Do the exercises listed per week (Exercise 1, Exercise 2, and Exercise 3) need to be performed in that order, or can they be swapped around? I had done hack squats first today because the bench with the safety bars was taken, but that put the DB flat bench and the BB normal grip touch-n-gos back-to-back, and I actually ended up completely failing my BB touch-n-gos after doing the DB set, pretty miserably. Are the hack squats placed between them to prevent a risk of failure that potentially comes with performing two chest exercises consecutively like that? Also, what is your recommended minimum rest time between exercises?
Outside of workout performance potentially being altered based on doing 1 exercise before another, I don’t think it matters. Outside of maybe having to use less weight by shifting the order, you should be good.
I don’t recommend any rest between exercises. You just need to set up, warm up, then lift.
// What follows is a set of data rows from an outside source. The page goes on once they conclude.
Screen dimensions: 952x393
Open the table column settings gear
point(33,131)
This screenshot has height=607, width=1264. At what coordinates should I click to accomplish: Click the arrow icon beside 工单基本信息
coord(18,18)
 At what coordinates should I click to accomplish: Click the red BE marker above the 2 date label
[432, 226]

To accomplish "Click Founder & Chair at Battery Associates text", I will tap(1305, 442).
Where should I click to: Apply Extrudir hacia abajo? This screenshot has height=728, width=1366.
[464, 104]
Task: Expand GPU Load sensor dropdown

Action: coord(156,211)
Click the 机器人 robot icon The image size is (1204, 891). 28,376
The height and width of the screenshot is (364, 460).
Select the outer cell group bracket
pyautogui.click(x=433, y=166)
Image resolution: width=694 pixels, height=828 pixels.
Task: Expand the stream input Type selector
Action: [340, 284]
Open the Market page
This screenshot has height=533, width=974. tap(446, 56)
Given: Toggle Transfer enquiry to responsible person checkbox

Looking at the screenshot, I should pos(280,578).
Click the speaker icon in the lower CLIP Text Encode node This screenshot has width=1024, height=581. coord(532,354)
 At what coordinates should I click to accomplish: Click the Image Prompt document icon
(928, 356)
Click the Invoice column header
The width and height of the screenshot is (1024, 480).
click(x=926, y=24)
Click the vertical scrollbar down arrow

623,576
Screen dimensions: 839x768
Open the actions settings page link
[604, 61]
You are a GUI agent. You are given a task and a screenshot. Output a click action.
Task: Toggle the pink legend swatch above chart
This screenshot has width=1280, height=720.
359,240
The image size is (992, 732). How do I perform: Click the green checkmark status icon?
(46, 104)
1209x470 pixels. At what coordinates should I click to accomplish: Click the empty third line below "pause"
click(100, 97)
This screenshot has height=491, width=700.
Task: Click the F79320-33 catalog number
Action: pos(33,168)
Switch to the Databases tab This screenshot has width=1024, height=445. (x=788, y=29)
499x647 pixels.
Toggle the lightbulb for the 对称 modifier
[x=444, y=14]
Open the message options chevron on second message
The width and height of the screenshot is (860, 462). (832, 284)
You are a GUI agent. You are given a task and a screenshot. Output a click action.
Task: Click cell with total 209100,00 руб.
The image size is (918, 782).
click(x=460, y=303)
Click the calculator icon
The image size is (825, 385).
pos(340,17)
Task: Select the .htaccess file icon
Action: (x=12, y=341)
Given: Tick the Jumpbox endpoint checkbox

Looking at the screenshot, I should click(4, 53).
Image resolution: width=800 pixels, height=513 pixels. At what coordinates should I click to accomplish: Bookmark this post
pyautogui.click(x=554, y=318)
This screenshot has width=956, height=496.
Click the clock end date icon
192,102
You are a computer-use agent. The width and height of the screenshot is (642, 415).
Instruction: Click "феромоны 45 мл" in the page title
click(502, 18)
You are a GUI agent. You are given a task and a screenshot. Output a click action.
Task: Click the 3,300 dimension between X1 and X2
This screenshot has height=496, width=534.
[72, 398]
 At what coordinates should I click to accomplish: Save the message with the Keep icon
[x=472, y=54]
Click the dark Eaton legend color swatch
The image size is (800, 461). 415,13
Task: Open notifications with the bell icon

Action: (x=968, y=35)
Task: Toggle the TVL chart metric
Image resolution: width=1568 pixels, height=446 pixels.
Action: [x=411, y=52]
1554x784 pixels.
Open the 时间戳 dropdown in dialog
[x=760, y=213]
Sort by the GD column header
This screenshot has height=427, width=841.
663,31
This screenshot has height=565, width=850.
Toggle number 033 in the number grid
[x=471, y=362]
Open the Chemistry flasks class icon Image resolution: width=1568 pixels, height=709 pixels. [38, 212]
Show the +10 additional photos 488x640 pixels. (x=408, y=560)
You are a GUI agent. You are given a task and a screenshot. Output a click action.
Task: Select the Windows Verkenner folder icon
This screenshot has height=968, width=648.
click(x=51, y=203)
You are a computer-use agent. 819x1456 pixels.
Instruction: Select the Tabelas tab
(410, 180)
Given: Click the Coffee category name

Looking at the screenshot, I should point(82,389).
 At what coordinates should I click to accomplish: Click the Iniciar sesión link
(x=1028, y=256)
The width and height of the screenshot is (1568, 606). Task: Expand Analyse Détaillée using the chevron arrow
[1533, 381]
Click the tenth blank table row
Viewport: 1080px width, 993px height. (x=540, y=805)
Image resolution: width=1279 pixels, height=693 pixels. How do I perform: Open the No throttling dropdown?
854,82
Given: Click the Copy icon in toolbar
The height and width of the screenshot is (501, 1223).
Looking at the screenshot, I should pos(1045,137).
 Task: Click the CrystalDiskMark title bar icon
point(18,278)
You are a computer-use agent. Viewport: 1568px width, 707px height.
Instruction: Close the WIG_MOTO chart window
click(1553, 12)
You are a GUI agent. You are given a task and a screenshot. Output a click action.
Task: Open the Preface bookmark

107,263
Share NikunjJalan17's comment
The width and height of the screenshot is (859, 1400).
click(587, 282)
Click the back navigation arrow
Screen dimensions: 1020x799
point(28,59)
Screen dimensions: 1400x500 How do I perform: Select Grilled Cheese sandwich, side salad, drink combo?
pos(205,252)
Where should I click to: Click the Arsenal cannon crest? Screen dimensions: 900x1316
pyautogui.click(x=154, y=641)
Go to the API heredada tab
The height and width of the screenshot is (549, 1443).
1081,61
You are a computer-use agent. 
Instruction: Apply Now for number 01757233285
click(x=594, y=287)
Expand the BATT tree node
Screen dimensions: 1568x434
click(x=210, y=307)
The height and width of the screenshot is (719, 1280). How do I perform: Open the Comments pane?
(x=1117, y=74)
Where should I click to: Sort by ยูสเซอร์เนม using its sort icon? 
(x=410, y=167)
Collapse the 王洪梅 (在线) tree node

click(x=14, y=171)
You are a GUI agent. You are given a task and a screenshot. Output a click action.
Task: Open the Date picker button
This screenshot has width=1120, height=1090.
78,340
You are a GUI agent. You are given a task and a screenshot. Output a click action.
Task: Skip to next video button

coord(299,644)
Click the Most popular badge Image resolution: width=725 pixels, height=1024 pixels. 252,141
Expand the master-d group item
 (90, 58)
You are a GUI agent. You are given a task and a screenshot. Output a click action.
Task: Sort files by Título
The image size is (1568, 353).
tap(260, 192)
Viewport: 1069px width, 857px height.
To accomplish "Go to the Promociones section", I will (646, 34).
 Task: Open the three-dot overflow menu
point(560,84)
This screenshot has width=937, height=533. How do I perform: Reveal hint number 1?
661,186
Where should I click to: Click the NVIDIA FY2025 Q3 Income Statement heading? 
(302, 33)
You can run GPP work right after a main lifting session in this program, yes? I had to switch today (which would have been Day 3) to an Off day, and I plan on hitting Day 3’s lifts tomorrow and immediately follow it up with GPP if that’s recommended/viable.
Nevermind, I see that in the .PDF it says you can run a GPP workout right after running a main lifting day’s session.
Question about GPP: so, I’m not that interested as of right now with integrating the HIIT programming into my training. I would like to just carry on with the steady state cardio. How detrimental is this going to be to my overall health and future strength training development?